*** Extracted information ***

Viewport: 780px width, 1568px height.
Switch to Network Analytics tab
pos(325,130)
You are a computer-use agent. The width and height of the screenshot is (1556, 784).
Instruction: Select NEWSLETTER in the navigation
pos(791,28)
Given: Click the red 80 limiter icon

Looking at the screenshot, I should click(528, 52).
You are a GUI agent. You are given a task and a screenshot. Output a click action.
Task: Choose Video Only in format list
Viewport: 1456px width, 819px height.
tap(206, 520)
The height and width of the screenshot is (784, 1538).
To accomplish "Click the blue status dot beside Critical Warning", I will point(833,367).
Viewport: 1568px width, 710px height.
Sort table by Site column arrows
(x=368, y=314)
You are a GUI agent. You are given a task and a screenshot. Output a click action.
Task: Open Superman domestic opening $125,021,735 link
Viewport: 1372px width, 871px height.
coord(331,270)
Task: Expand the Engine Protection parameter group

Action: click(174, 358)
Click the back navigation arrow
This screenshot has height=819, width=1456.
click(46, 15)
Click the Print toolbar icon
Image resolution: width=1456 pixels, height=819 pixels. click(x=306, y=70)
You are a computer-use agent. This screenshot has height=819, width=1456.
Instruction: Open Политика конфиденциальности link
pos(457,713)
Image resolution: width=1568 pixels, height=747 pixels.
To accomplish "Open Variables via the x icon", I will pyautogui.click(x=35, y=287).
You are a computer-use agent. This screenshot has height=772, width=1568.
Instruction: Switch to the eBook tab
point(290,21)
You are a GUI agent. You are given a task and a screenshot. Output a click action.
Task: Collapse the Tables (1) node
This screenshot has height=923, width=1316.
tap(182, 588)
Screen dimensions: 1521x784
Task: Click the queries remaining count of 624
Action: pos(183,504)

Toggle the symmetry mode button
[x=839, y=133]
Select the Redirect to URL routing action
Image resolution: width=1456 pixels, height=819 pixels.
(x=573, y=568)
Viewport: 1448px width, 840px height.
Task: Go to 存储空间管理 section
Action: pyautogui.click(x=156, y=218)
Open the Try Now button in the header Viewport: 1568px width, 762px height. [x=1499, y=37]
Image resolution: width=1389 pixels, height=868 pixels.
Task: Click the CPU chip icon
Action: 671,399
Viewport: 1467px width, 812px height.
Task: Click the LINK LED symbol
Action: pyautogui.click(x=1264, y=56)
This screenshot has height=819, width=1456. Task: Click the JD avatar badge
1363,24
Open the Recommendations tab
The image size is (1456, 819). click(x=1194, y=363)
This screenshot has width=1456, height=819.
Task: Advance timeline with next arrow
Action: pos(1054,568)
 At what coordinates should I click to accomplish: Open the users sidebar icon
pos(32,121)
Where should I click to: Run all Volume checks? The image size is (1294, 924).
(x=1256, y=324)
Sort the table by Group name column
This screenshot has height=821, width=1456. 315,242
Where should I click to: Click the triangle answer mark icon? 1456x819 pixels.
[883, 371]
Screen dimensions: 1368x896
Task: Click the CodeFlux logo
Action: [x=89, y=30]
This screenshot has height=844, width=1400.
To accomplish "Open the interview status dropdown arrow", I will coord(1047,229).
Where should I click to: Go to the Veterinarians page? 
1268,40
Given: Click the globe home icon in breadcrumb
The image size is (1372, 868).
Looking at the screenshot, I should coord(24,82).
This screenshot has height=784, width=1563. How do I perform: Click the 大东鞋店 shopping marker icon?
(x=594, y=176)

***

### Work to be completed:
Give an exact transcription of the data shown above.

### Expected answer:
Viewport: 780px width, 1568px height.
Switch to Network Analytics tab
pos(325,130)
You are a computer-use agent. The width and height of the screenshot is (1556, 784).
Instruction: Select NEWSLETTER in the navigation
pos(791,28)
Given: Click the red 80 limiter icon

Looking at the screenshot, I should click(528, 52).
You are a GUI agent. You are given a task and a screenshot. Output a click action.
Task: Choose Video Only in format list
Viewport: 1456px width, 819px height.
tap(206, 520)
The height and width of the screenshot is (784, 1538).
To accomplish "Click the blue status dot beside Critical Warning", I will point(833,367).
Viewport: 1568px width, 710px height.
Sort table by Site column arrows
(x=368, y=314)
You are a GUI agent. You are given a task and a screenshot. Output a click action.
Task: Open Superman domestic opening $125,021,735 link
Viewport: 1372px width, 871px height.
coord(331,270)
Task: Expand the Engine Protection parameter group

Action: click(174, 358)
Click the back navigation arrow
This screenshot has height=819, width=1456.
click(46, 15)
Click the Print toolbar icon
Image resolution: width=1456 pixels, height=819 pixels. click(x=306, y=70)
You are a computer-use agent. This screenshot has height=819, width=1456.
Instruction: Open Политика конфиденциальности link
pos(457,713)
Image resolution: width=1568 pixels, height=747 pixels.
To accomplish "Open Variables via the x icon", I will pyautogui.click(x=35, y=287).
You are a computer-use agent. This screenshot has height=772, width=1568.
Instruction: Switch to the eBook tab
point(290,21)
You are a GUI agent. You are given a task and a screenshot. Output a click action.
Task: Collapse the Tables (1) node
This screenshot has height=923, width=1316.
tap(182, 588)
Screen dimensions: 1521x784
Task: Click the queries remaining count of 624
Action: pos(183,504)

Toggle the symmetry mode button
[x=839, y=133]
Select the Redirect to URL routing action
Image resolution: width=1456 pixels, height=819 pixels.
(x=573, y=568)
Viewport: 1448px width, 840px height.
Task: Go to 存储空间管理 section
Action: pyautogui.click(x=156, y=218)
Open the Try Now button in the header Viewport: 1568px width, 762px height. [x=1499, y=37]
Image resolution: width=1389 pixels, height=868 pixels.
Task: Click the CPU chip icon
Action: 671,399
Viewport: 1467px width, 812px height.
Task: Click the LINK LED symbol
Action: pyautogui.click(x=1264, y=56)
This screenshot has height=819, width=1456. Task: Click the JD avatar badge
1363,24
Open the Recommendations tab
The image size is (1456, 819). click(x=1194, y=363)
This screenshot has width=1456, height=819.
Task: Advance timeline with next arrow
Action: pos(1054,568)
 At what coordinates should I click to accomplish: Open the users sidebar icon
pos(32,121)
Where should I click to: Run all Volume checks? The image size is (1294, 924).
(x=1256, y=324)
Sort the table by Group name column
This screenshot has height=821, width=1456. 315,242
Where should I click to: Click the triangle answer mark icon? 1456x819 pixels.
[883, 371]
Screen dimensions: 1368x896
Task: Click the CodeFlux logo
Action: [x=89, y=30]
This screenshot has height=844, width=1400.
To accomplish "Open the interview status dropdown arrow", I will coord(1047,229).
Where should I click to: Go to the Veterinarians page? 
1268,40
Given: Click the globe home icon in breadcrumb
The image size is (1372, 868).
Looking at the screenshot, I should coord(24,82).
This screenshot has height=784, width=1563. How do I perform: Click the 大东鞋店 shopping marker icon?
(x=594, y=176)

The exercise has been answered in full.